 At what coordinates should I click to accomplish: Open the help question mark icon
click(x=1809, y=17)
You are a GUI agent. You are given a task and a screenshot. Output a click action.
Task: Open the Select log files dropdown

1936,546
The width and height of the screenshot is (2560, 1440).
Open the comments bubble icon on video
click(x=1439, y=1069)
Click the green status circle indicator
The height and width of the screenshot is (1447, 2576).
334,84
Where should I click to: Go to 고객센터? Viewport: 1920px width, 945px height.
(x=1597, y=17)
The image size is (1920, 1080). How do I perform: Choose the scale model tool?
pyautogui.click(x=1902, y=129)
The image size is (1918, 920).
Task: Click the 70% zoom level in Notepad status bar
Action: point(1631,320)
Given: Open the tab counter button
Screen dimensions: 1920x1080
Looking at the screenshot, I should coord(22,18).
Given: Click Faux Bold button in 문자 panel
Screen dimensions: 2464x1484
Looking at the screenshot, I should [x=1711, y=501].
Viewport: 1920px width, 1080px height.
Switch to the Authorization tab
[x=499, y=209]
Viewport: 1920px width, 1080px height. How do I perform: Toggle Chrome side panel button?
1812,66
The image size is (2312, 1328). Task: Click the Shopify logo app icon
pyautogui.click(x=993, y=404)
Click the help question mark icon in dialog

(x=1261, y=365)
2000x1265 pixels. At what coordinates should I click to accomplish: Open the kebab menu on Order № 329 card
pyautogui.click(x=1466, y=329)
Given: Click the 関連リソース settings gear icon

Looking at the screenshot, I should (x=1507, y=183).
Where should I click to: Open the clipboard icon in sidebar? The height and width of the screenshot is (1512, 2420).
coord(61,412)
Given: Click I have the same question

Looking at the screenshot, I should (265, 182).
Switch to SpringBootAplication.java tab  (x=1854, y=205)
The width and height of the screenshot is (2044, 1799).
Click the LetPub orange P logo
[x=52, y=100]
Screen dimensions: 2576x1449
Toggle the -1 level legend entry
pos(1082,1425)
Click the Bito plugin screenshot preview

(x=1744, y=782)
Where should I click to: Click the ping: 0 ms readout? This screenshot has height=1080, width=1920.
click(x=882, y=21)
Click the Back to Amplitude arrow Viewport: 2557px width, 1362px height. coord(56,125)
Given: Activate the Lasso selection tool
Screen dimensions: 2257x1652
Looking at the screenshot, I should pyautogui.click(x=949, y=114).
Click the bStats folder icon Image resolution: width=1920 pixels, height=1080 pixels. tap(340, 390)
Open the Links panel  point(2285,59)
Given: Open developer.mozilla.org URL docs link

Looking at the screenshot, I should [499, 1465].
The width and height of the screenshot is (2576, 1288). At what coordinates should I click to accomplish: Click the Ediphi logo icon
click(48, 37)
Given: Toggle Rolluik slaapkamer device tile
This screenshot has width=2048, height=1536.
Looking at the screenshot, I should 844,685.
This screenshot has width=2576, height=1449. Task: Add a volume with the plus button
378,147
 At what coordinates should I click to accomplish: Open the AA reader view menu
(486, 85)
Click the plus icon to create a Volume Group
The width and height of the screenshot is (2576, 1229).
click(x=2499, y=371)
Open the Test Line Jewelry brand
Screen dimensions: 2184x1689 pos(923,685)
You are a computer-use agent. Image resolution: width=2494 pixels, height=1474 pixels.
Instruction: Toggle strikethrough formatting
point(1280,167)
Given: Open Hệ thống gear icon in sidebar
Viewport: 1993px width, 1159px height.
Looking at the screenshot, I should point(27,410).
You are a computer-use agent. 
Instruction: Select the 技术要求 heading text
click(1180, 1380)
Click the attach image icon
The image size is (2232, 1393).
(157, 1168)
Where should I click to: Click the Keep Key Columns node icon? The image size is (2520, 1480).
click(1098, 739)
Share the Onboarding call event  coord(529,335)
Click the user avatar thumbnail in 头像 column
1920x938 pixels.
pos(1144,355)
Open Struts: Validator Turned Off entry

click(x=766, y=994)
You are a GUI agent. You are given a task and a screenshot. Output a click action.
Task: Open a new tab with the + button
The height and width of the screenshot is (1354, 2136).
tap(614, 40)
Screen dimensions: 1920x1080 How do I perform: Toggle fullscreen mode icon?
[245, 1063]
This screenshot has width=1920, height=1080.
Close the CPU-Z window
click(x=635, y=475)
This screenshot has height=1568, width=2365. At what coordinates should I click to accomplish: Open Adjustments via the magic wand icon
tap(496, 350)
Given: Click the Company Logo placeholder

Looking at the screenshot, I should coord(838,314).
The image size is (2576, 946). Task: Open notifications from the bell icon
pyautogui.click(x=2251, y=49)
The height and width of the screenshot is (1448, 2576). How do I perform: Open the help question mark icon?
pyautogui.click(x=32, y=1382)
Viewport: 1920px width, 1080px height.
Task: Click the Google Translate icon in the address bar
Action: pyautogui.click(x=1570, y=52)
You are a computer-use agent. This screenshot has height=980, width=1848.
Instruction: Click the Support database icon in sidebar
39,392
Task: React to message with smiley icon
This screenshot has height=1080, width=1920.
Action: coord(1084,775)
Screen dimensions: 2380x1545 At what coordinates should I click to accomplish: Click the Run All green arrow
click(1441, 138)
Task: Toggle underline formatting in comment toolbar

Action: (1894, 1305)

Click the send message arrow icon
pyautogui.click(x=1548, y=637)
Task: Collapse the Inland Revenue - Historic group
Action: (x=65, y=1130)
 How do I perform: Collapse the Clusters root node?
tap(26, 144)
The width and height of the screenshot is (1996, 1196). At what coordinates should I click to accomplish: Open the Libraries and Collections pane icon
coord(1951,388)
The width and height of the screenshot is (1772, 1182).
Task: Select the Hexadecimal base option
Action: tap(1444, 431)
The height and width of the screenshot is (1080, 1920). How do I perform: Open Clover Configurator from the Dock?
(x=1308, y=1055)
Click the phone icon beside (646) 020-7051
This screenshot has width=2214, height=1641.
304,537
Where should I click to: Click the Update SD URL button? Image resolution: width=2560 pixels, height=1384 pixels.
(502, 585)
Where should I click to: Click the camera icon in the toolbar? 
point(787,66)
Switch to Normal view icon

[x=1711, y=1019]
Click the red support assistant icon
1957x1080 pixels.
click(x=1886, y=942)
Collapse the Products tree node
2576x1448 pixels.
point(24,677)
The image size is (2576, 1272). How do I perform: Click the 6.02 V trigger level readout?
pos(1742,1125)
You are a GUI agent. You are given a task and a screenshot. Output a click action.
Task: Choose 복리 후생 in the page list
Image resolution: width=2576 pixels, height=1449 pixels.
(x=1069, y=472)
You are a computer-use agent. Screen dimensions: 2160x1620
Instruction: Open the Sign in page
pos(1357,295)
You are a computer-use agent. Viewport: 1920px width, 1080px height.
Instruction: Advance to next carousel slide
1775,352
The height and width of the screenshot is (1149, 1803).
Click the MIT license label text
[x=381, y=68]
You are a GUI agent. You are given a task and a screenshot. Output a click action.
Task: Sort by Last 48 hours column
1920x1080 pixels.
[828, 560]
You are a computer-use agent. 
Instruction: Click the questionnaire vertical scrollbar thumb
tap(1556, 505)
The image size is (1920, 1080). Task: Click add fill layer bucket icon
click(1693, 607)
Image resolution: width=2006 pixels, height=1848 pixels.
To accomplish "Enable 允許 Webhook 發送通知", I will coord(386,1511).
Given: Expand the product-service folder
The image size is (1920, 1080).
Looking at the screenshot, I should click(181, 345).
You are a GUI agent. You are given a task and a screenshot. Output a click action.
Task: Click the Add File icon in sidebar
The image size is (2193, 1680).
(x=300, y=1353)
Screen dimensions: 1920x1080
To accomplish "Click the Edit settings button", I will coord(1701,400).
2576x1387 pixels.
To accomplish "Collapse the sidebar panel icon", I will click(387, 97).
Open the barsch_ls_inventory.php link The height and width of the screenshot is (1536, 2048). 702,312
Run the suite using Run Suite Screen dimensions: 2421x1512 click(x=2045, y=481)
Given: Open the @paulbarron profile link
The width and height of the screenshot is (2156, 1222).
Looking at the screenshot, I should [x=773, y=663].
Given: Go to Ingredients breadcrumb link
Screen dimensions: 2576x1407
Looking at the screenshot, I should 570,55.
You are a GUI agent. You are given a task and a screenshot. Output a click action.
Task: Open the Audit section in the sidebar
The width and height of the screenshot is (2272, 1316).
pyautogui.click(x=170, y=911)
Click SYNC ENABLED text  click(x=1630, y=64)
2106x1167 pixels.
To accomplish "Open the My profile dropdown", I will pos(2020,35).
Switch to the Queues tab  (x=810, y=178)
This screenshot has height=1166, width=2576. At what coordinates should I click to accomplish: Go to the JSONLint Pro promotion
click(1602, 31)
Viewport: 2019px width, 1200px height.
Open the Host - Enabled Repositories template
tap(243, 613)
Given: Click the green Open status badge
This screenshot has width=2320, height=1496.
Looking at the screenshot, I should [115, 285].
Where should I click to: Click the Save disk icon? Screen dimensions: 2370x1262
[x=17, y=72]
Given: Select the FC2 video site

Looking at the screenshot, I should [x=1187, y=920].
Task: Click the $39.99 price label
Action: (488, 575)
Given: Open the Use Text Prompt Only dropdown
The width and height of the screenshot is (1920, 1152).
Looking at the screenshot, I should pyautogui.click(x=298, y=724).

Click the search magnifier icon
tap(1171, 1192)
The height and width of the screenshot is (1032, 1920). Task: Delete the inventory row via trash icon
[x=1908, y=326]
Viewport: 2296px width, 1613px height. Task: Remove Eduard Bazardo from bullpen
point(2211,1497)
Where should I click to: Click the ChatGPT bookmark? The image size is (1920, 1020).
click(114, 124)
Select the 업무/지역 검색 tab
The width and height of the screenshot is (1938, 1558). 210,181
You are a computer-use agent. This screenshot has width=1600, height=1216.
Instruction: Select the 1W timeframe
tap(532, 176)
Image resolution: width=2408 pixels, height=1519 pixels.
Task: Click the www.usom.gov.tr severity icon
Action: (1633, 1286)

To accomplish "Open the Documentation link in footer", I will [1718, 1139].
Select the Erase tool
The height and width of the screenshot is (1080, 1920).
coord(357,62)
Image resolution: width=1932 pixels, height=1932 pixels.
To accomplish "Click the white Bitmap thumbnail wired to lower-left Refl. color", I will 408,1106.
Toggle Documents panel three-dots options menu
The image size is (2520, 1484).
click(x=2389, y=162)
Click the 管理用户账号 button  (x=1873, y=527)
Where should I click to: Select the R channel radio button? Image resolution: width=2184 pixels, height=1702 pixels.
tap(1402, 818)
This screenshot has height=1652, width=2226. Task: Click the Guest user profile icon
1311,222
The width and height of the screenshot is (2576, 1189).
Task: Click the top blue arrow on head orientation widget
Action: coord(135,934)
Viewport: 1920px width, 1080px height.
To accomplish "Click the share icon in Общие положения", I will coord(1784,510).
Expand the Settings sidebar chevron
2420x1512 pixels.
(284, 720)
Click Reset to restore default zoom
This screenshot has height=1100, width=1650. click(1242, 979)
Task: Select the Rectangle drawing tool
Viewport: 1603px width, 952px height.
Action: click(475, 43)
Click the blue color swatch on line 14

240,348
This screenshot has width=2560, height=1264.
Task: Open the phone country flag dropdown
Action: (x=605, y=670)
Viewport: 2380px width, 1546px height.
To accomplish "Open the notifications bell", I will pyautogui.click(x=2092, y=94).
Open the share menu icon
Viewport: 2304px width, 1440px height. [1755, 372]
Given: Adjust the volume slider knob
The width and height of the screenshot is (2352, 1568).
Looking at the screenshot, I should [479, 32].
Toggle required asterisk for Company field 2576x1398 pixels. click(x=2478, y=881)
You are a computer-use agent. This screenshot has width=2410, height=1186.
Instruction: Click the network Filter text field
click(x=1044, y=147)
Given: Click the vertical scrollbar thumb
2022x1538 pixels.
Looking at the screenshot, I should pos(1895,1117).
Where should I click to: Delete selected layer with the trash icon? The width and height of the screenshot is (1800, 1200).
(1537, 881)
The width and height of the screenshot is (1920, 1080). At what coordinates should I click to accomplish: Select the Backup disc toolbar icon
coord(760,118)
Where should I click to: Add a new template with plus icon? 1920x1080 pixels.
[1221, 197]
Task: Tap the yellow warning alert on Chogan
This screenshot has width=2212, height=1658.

= EXERCISE OBJECTIVE =
Please copy exactly, and only, the lines from the line containing "Instruction: Click the network" through the last line of the records, with both ends included.

= RESULT =
Instruction: Click the network Filter text field
click(x=1044, y=147)
Given: Click the vertical scrollbar thumb
2022x1538 pixels.
Looking at the screenshot, I should pos(1895,1117).
Where should I click to: Delete selected layer with the trash icon? The width and height of the screenshot is (1800, 1200).
(1537, 881)
The width and height of the screenshot is (1920, 1080). At what coordinates should I click to accomplish: Select the Backup disc toolbar icon
coord(760,118)
Where should I click to: Add a new template with plus icon? 1920x1080 pixels.
[1221, 197]
Task: Tap the yellow warning alert on Chogan
This screenshot has width=2212, height=1658.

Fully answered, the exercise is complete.